Some have no choice. We have lost jobs, businesses, or loved ones, and we need a new start.

Others have the luxury of choosing. We have realized that a fancy job title is less important than time with family and friends. Maybe exercising to fill time has morphed into a goal for a healthier lifestyle.

New Year’s, New You?

The beginning of the year feels like the right time to start afresh. We toss out old bills, sort out our tax papers, clean out our closets and look to the future. We decide what to keep and what to change about ourselves as well as our possessions. We set goals for the year and call them New Year’s Resolutions, as if naming them will give us the resolve to stick with them. Almost everyone’s list of New Year’s Resolutions includes some version of getting fit, taking control of finances, and learning something new.

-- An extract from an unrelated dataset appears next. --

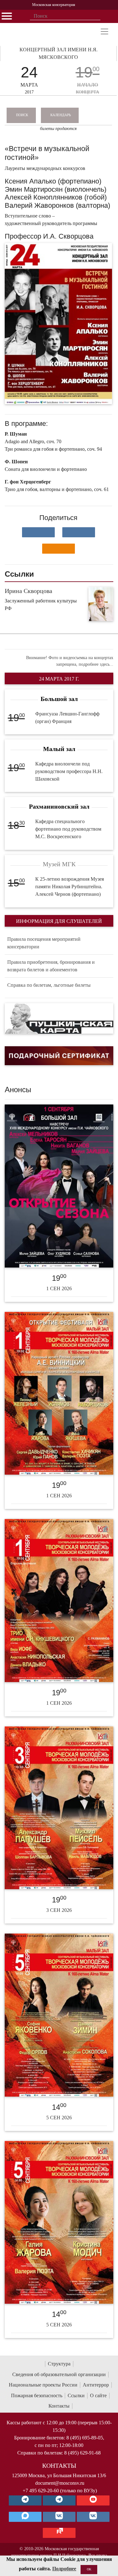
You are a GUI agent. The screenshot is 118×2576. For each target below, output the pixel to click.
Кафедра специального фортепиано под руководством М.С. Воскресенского (68, 829)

Whatever your change and whatever your reason, I salute you. Growing, changing and improving keeps life interesting. Controlling change in part of your life can give you the resilience to adapt to changes you don’t see coming.

I also want to warn you. Superficial change is a waste of energy. It’s like spending the summer nurturing a garden, only to let the vegetables rot on the vine in the fall. Don’t let that happen to you.

Here are 3 things that you can change in 2021, that will not change your life. They won’t get you any closer to your new goals, or to your dreams. Unless you address what lies behind them.

Superficial change is  like nurturing your garden all summer then letting the vegetables rot on the vine in the fall.

Find a new look – or look beyond appearance

Starting the year with some form of a new look is on almost everyone’s list. Whether it’s finally losing those last 10 pounds, covering your first gray hairs, or doing a wardrobe makeover with a professional stylist, changing your appearance can feel like emerging from a chrysalis and spreading your butterfly wings. The right look really can make you feel like a new person.

Just be sure you know why you are making that change. A new look doesn’t change who you are. If you hate your job in your boring blue suit, you will hate it just as much in a deconstructed khaki blazer. And that stylish new bob won’t make you any braver.

Meaningful change requires you to work on your inside, not just your outside. Instead of expecting a new suit to get you a raise, focus on how to ask for one effectively and then do it. Hate your job? Look for a new one, and wear that blazer for the interview.